Wien

Wienerin strickt Pullover für Sohn (2) von Mama in Not

Eine Wienerin zeigt Herz und strickte in mühevoller Handarbeit süße Pullover für einen armen Buben. Dieser wohnt mit seiner Mama im Frauenhaus. 
Heute Redaktion
01.02.2022, 17:30

"Ich habe einige Kinderpullover gestrickt und würde der Mutter gerne welche für ihren kleinen Schatz zukommen lassen", so Leserin Ingrid in einem Mail an "Heute". Ein paar Modelle schickte sie gleich zur Auswahl mit. "Der Bericht hat mich sehr traurig gemacht." Ingrid wollte Renata sofort helfen. 

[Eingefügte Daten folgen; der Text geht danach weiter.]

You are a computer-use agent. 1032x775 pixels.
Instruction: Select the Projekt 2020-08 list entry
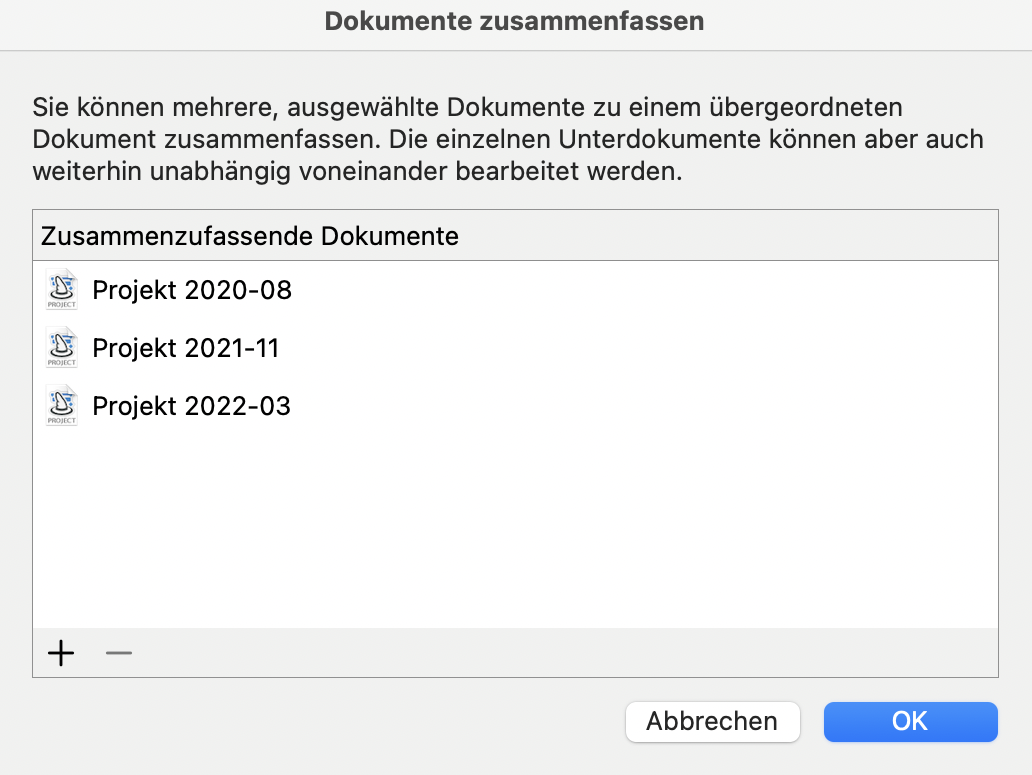pos(191,290)
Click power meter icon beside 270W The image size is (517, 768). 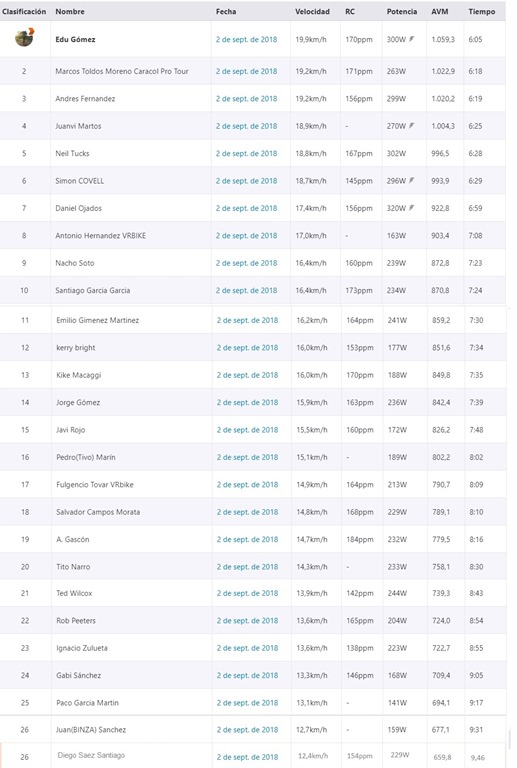(412, 126)
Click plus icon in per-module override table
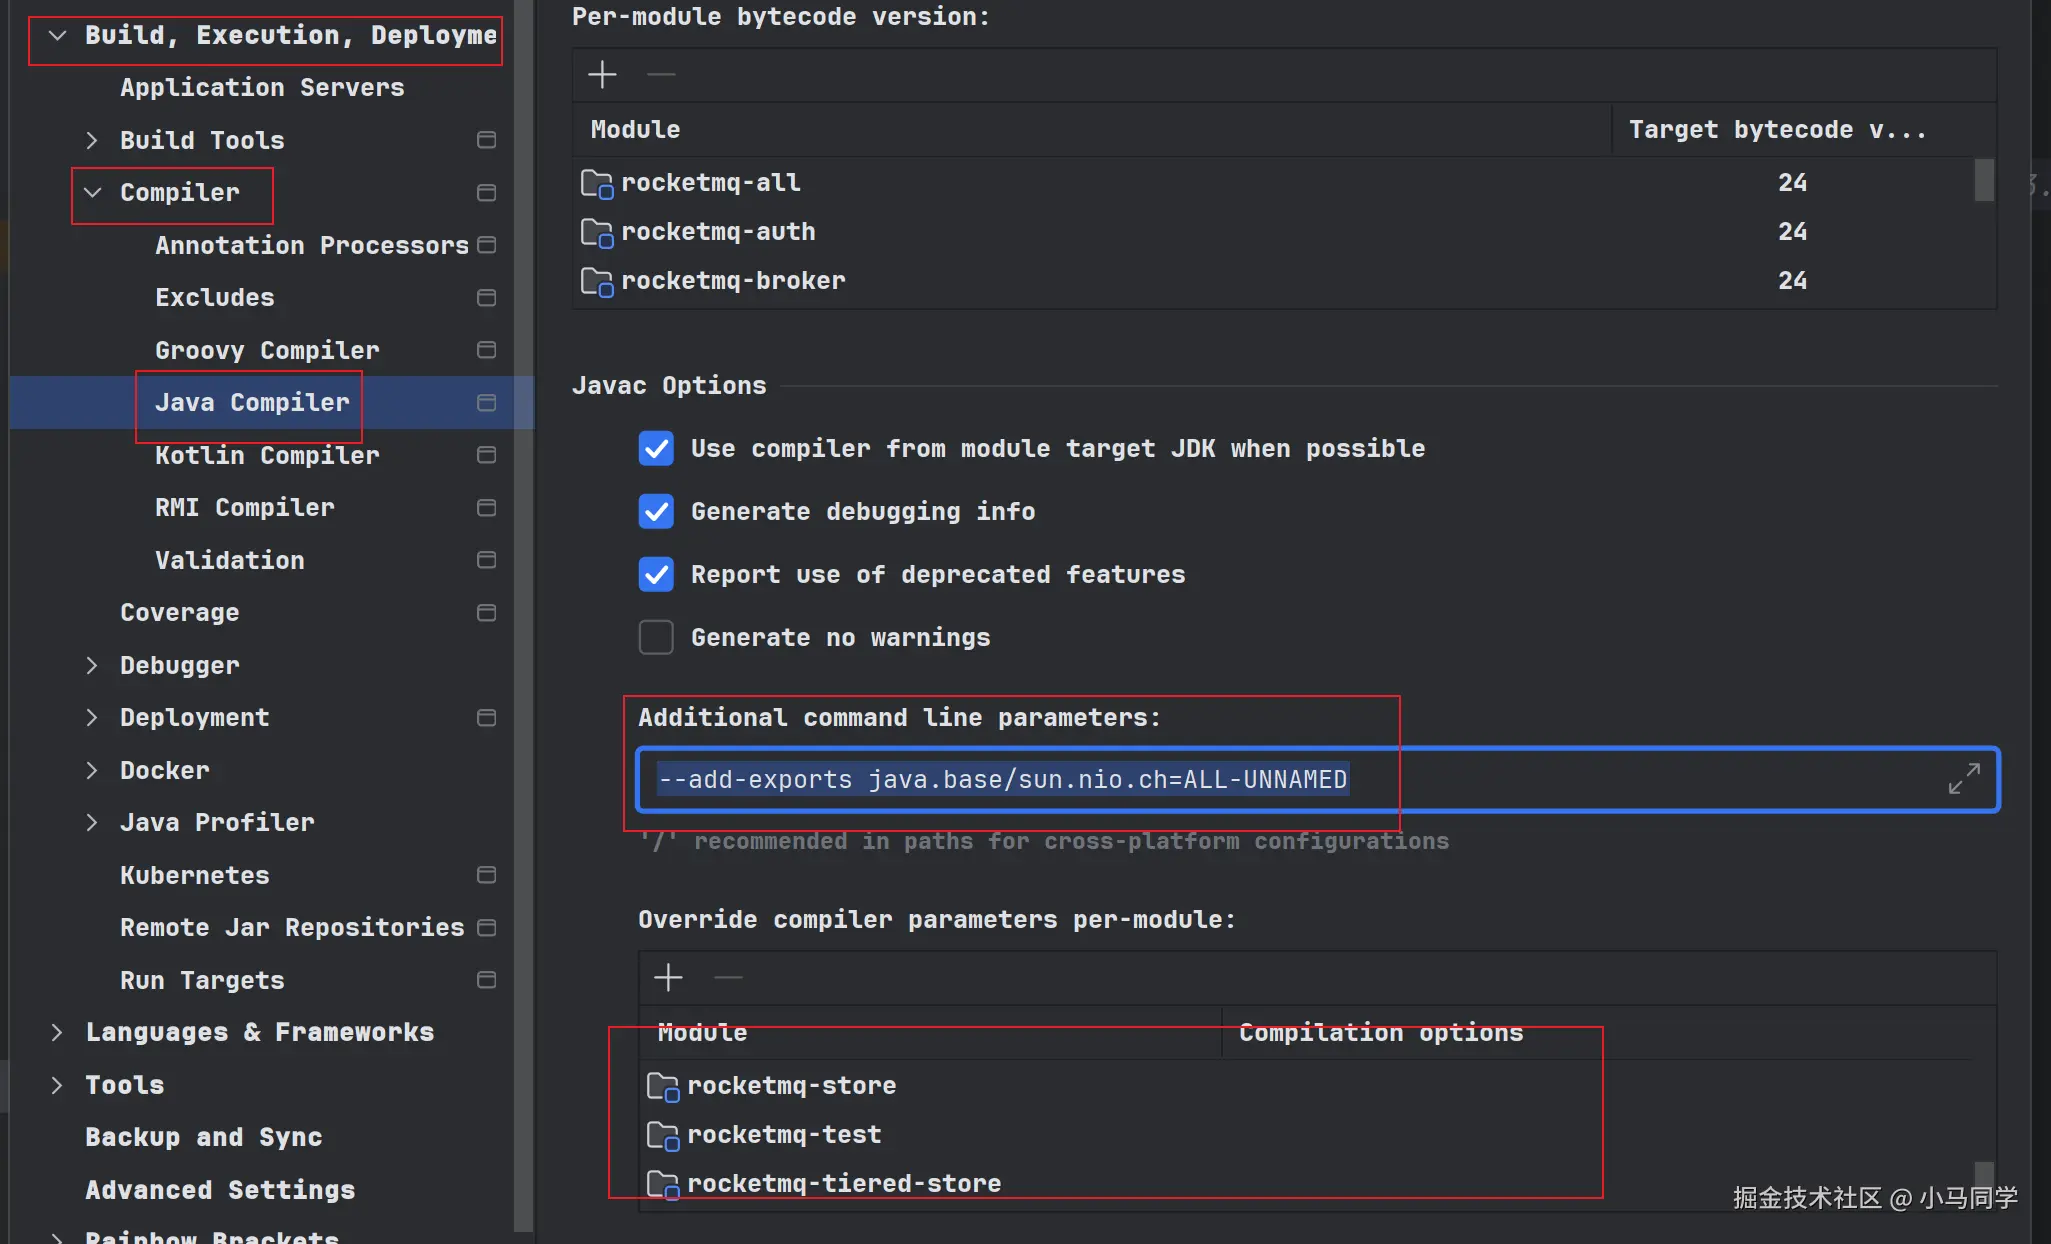The image size is (2051, 1244). coord(668,977)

Situation zuhause eskalierte

Wie berichtet, kann sich Renata M. (33, Name geändert) nach der Trennung von dem Kindesvater nicht einmal mehr Gewand für ihren Sohn leisten. Sie wohnt in einem Frauenhaus. Die 33-jährige Lehrerin, die in Russland geboren wurde, findet seit der Geburt ihres Sohnes keine Arbeit mehr. "Davor habe ich immer einen Job gehabt", bedauert sie. Mit dem Vater ihres zweijährigen Kindes ist sie nicht mehr zusammen, sie musste aus finanziellen Gründen vorübergehend zu ihrer Mutter ziehen. Doch dort eskalierte die Situation vergangenen Herbst: "Mein Stiefvater ist unter Alkoholeinfluss auf mich und meinen Sohn losgegangen. Er wollte uns schlagen", erzählt sie im "Heute"-Gespräch.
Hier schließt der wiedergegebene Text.